- [About this task]:
Output the line with "AZIENDA (20, 2441)" and every following line to the end of the material, exactly as they appear.

- [Entries provided]:
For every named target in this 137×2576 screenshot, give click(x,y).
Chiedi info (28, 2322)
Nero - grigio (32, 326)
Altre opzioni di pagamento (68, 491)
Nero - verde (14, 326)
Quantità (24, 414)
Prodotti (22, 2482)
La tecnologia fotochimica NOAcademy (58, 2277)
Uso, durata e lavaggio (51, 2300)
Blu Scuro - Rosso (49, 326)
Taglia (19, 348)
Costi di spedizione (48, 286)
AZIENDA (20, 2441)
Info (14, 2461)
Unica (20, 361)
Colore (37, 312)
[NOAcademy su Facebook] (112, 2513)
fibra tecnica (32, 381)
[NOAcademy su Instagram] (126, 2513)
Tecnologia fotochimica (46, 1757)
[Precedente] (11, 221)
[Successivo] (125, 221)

- [Exercise result]:
AZIENDA (20, 2441)
Info (14, 2461)
Unica (20, 361)
Colore (37, 312)
[NOAcademy su Facebook] (112, 2513)
fibra tecnica (32, 381)
[NOAcademy su Instagram] (126, 2513)
Tecnologia fotochimica (46, 1757)
[Precedente] (11, 221)
[Successivo] (125, 221)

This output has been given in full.